Small particles with a bright future
EU funds “LUMINET” project with 3.6 million Euros
Novel luminescent materials to reduce global energy demand
Luminescent materials are a key technology of the next generation
The European Commission has identified luminescent materials as a key technology of the next generation. Phosphors are used, for example, in traffic lights, computer screens, smartphones and tablets, Euro banknotes, medical devices, as well as in films for X-rays and light sources. “Worldwide, lighting alone consumes a large share of electric energy - about 20 percent”, says Anja-Verena Mudring. “Up to fifty nuclear power plants could be removed from the network without replacement if all the bulbs were replaced with efficient energy saving bulbs or LEDs - as already initiated in the EU, Australia and other countries.” Researchers and politicians assume that the economic and social significance of luminescent materials will continue to grow. Resources management and environmental compatibility play a vital role here.

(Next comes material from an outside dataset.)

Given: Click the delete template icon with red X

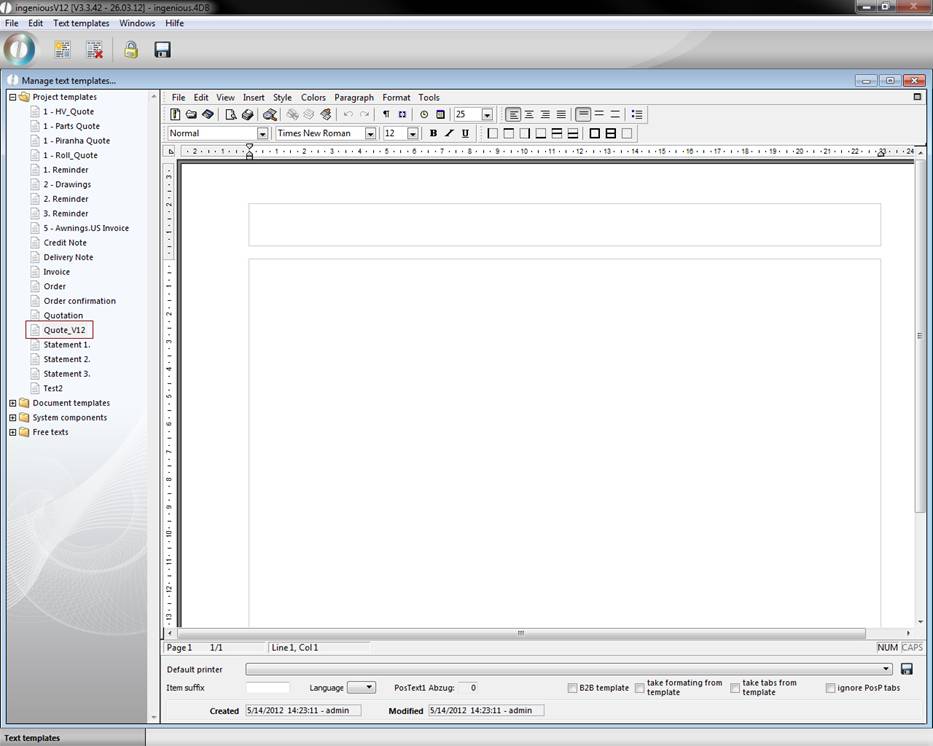Looking at the screenshot, I should pos(94,49).
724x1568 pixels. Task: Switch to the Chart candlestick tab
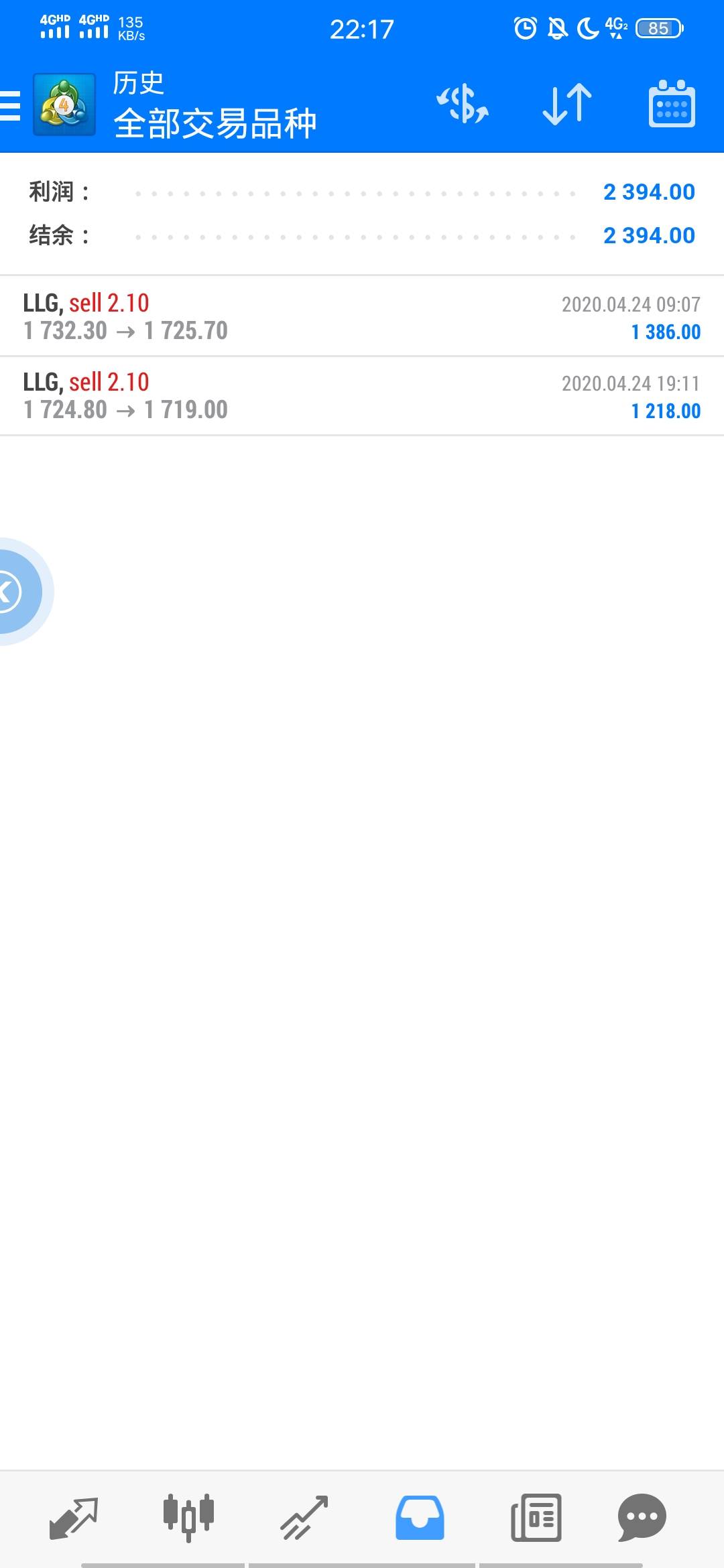click(188, 1518)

Minimising the need for rare earths
Many phosphors are based on rare earths such as europium or terbium. Since China has limited the export of rare earths, the prices of these precious commodities have risen sharply. Therefore, the search for phosphors that make do with less or even completely without rare earths is an important research topic. Prof. Mudring uses ionic liquids to produce new kinds of phosphors. Her team produces the smallest particles of luminescent materials and tests them for new properties and their application in solar cells and light sources. “Using ionic liquids, we can make targeted changes to the structure of nanoparticles and achieve a previously unattained energy efficiency”, says the chemist. “There’s still so much potential in the tiny particles, and we are confident that we will soon be able to present materials that are ready for application.”
“LUMINET” unites the expertise of ten academic and two industrial partners from ten EU countries. The academic project partners of Prof. Mudring’s RUB team include researchers from Aveiro, Bern, Orléans, Prague, Tartu, Utrecht, Verona and Wroclaw. In addition, it was possible to win over Philips Research and Osram GmbH as industrial partners.